On 04/15/2013 03:25 AM, Stas Oskin wrote:
Hi, Like I said, it's just my instinct. For a 180TB (raw) cluster you've got some tough choices to make. Some options might include: 1) high density and low cost by just stick a bunch of 3GB drives in 5 2U nodes and make sure you don't fill the cluster past ~75% (which you probably don't want to do from a performance perspective anyway). Just acknowledge that during failure/recovery there's going to be a ton of traffic flying around between the remaining 4 nodes. 2) Lower density (1-2GB) drives and more 2U nodes for higher performance but lower density and greater expense. 3) high eventual density and low eventual cost by buying 2U nodes that are only partially filled with 3TB drives with the assumption that the cluster is going to grow larger down the road. 4) 15 4-drive 1U nodes for less impact during recovery but greater expense and lower density. All of these options have benefits and downsides. For production cluster I'd want more than 5 nodes, but it wouldn't be the only consideration (cost, density, performance, etc all would play a part). To summarize, you recommend to focus on 2U servers, rather then 4U (HP, SuperMicro and so), and the best strategy seems to be start filling them with 3TB disks, spreading over the servers evenly.

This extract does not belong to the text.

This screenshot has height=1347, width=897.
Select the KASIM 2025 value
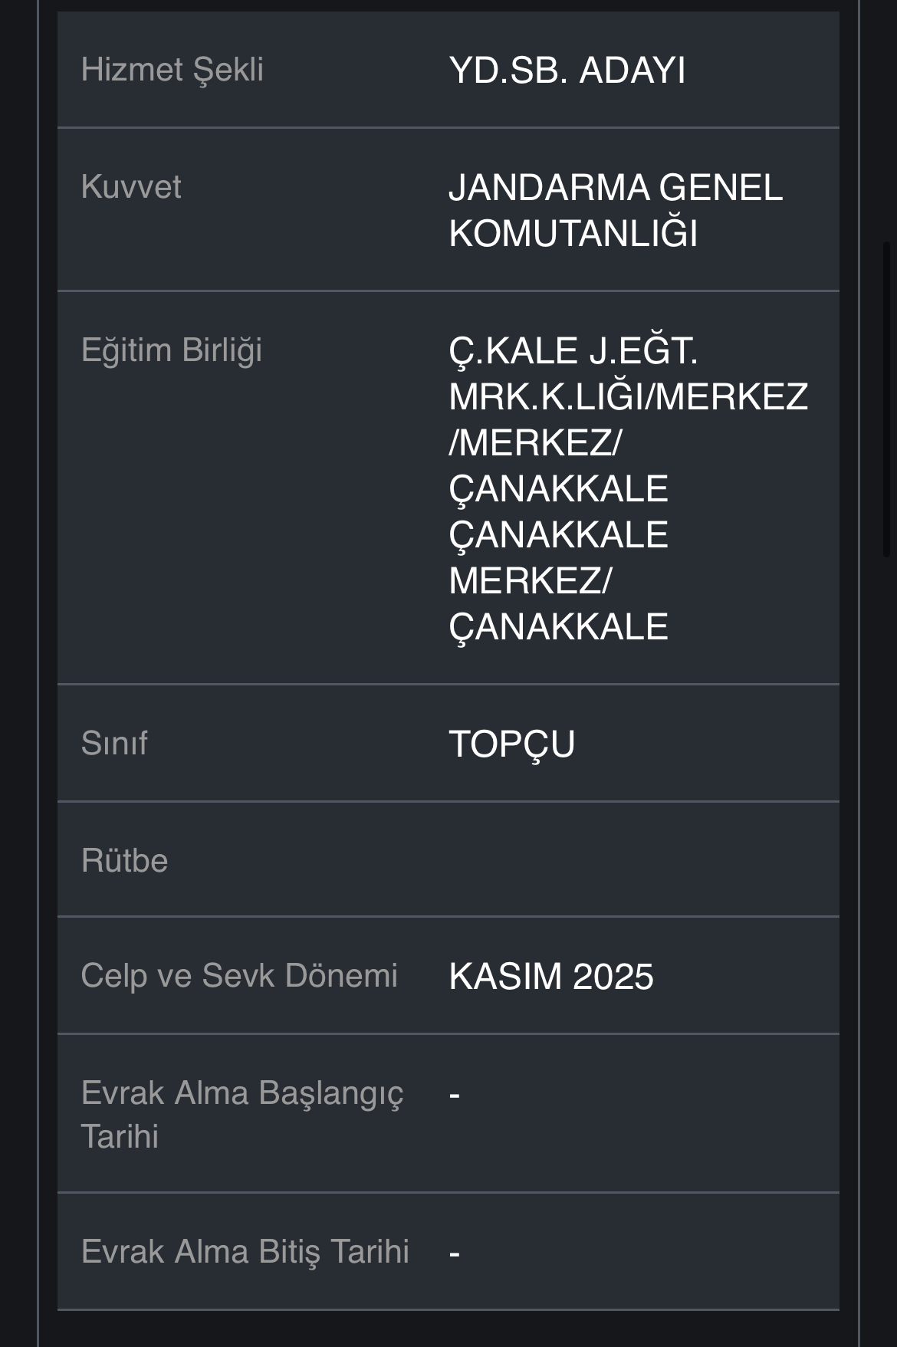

It's not so much about the chassis size, but how much capacity you lose (and data you have to re-replicate) on the rest of the cluster during an outage. A SL4500 chassis with 2 nodes is going to be different than a SL4500 chassis with 1 node even though in both cases the package is still "4U". You lose density with 2 nodes per chassis but double the overall number of nodes and potentially improve performance. If you'd like more in-depth recommendations about your cluster design, we (Inktank) do provide consulting service to look at your specific requirements and help you weigh all of these different factors when building your cluster.
By the way, why 5 servers are so important? Why not 3 or 7 for the matter?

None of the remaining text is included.